Vor britischer Küste 150 Menschen wegen mysteriöser Gaswolke in Behandlung

Von red/dpa 

Eine mysteriöse Gaswolke hat an der britischen Kanalküste bei Hunderten Menschen brennende Augen und gereizte Atemwege verursacht. Etwa 150 Menschen mussten behandelt werden.

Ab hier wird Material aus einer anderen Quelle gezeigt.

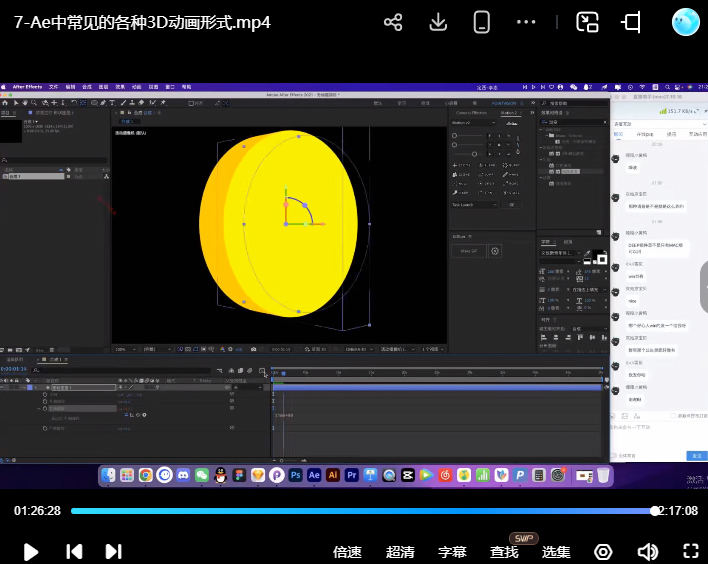Open the hexagon settings icon in the player bar
Image resolution: width=708 pixels, height=564 pixels.
click(x=603, y=551)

Eine mysteriöse Gaswolke hat an der britischen Kanalküste bei Hunderten Menschen brennende Augen und gereizte Atemwege verursacht. (Symbolbild) Foto: dpa
Eine mysteriöse Gaswolke hat an der britischen Kanalküste bei Hunderten Menschen brennende Augen und gereizte Atemwege verursacht. (Symbolbild) Foto: dpa

Eastbourne -

Eine mysteriöse Gaswolke an der englischen Südküste hat für Rätselraten gesorgt. Die Chemie-Schwaden waren am Sonntag plötzlich am Strand und den Klippen bei Birling Gap rund 100 Kilometer südlich von London aufgetaucht. Danach klagten mehr als 100 Menschen über tränende Augen, Halsschmerzen und Atemprobleme und ließen sich medizinisch behandeln. Die Symptome waren am Montag wieder weg und die Polizei sprach von einem „isolierten Vorkommnis, von dem wir nicht erwarten, dass es wieder vorkommt“. Woher die Wolke kam, war aber nach wie vor unklar.

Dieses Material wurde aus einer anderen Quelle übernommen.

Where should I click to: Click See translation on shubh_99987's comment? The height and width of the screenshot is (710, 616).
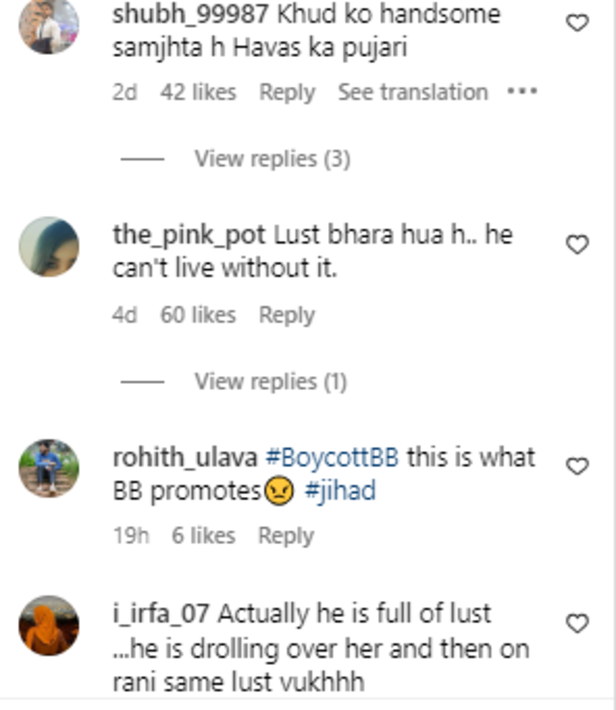point(412,93)
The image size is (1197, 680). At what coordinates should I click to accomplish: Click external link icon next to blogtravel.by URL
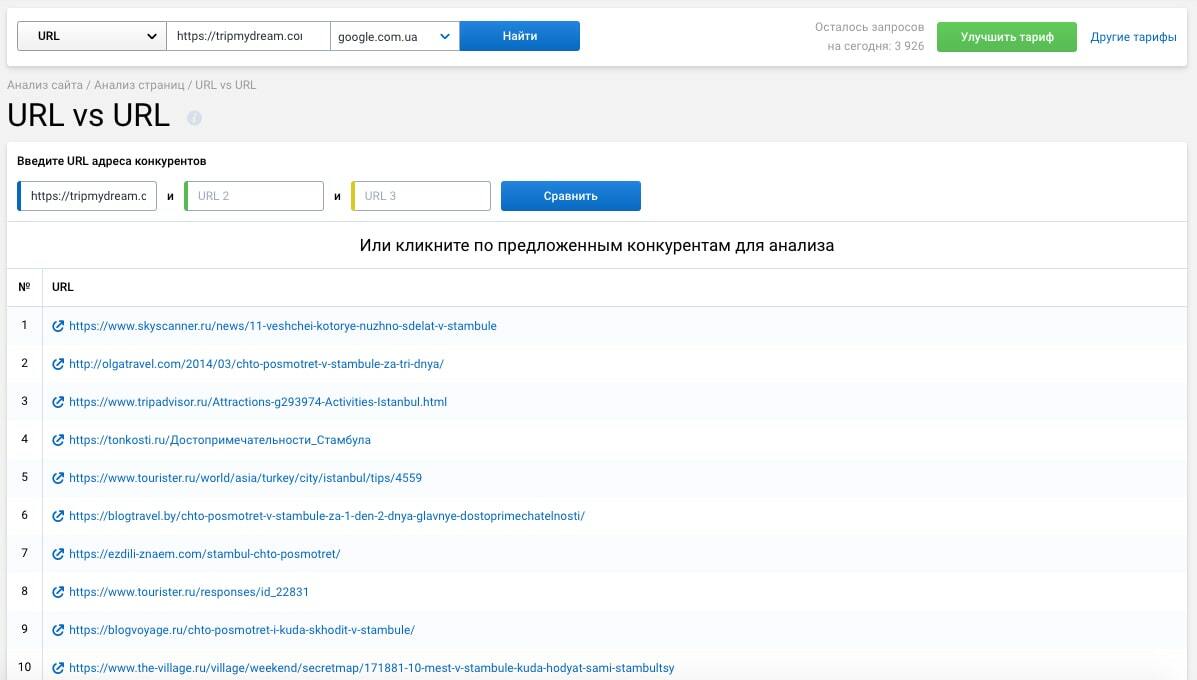(58, 516)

„Was immer es war, es roch wie verbranntes Plastik“, sagte Bob Jefferey von der britischen Seerettungsorganisation RNLI. „Gestern hing sie dort und bewegte sich nicht, weil es keinen Wind gab. Jetzt scheint sich die Wolke aber aufgelöst zu haben.“

Schadstoffwolken treiben über Ärmelkanal

Des öfteren treiben Schadstoffwolken von französischen Industriebetrieben über den Ärmelkanal an die englische Küste. Doch die Windrichtung vom Wochenende mache das diesmal unwahrscheinlich, hieß es von der Polizei. „Weder das Gas noch seine Quelle sind bisher festgestellt worden, aber die Behörden ermitteln weiter und haben weder Ursprungsorte an der Küste oder vor der Küste ausgeschlossen.“ Der Meteorologe Jay Merrell sagte, möglicherweise sei ein Schiff dafür verantwortlich gewesen.

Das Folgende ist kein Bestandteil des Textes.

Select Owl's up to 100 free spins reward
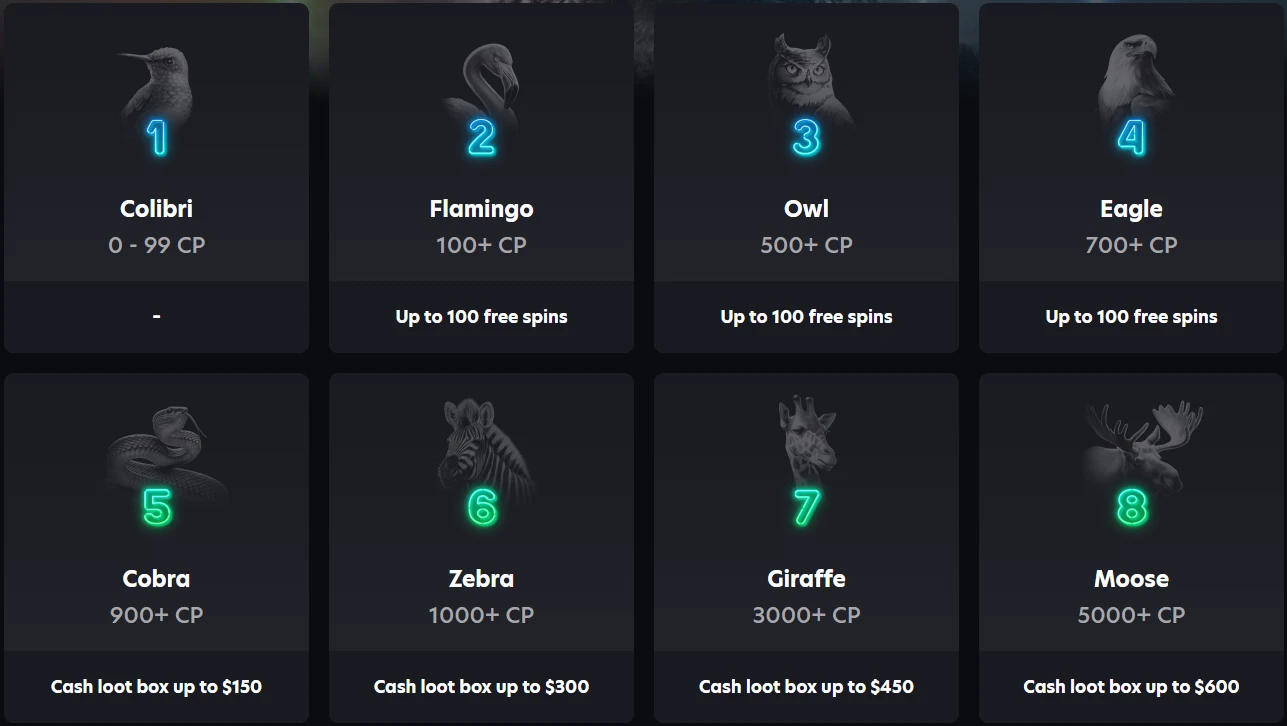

Am Sonntag hatten die Behörden Rettungsboote eingesetzt, um Menschen aus dem Dunst herauszubringen. Ein Krankenhaus, das Eastbourne District General Hospital, teilte mit, es habe 130 Personen behandelt. Die Gegend rund um Birling Gap ist landschaftlich besonders reizvoll und steht unter Naturschutz.